(INPUT begins)
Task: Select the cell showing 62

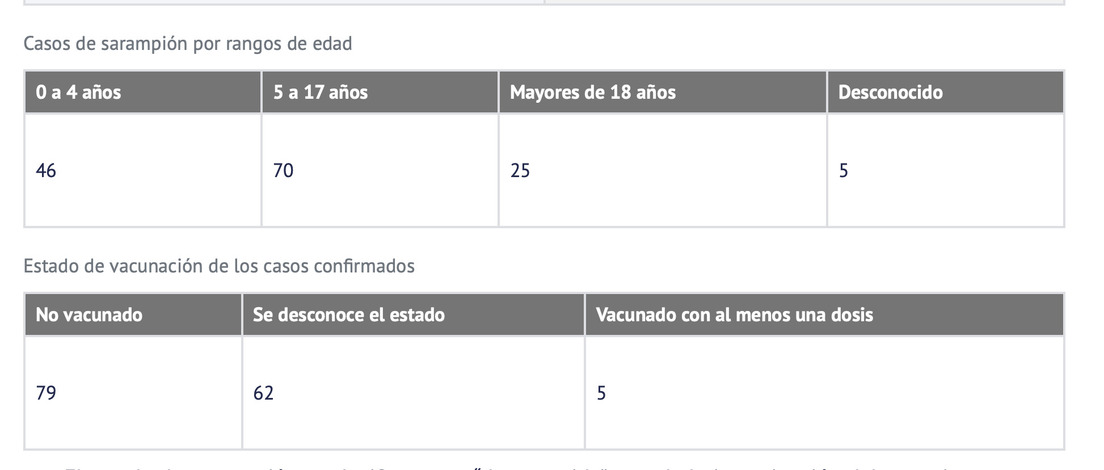Action: click(263, 393)
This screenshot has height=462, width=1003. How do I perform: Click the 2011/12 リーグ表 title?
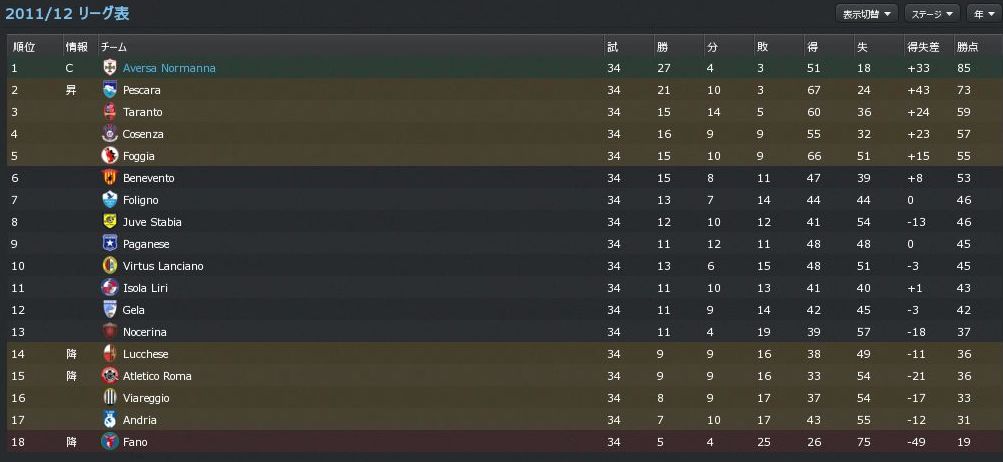tap(68, 14)
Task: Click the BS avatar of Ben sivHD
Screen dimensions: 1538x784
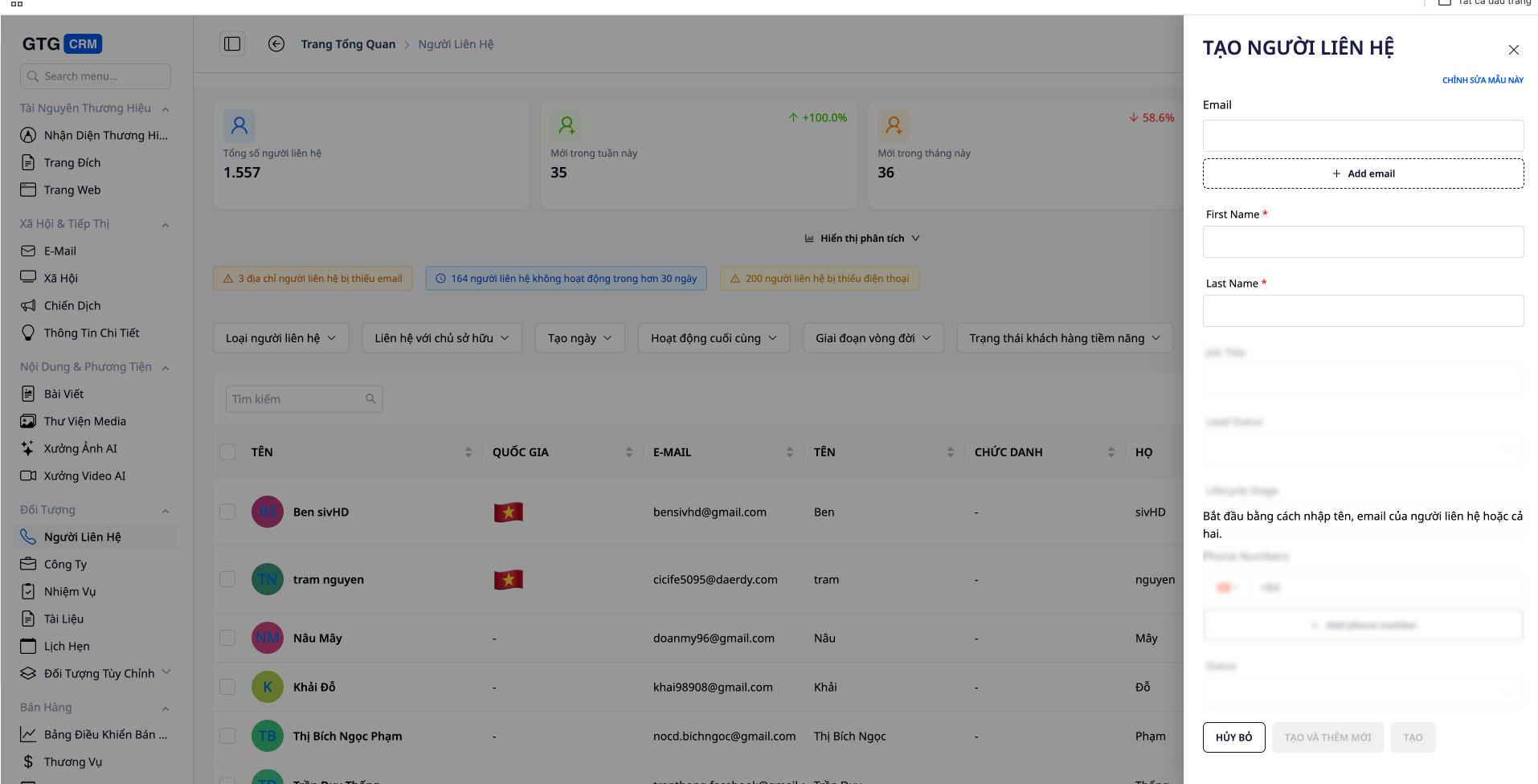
(INPUT ends)
* [REQUIRED ACTION]:
Quote every line of the records above exactly; no picture is to be copied.

* [TASK OUTPUT]:
Task: Select the cell showing 62

Action: click(263, 393)
This screenshot has height=462, width=1003. How do I perform: Click the 2011/12 リーグ表 title?
tap(68, 14)
Task: Click the BS avatar of Ben sivHD
Screen dimensions: 1538x784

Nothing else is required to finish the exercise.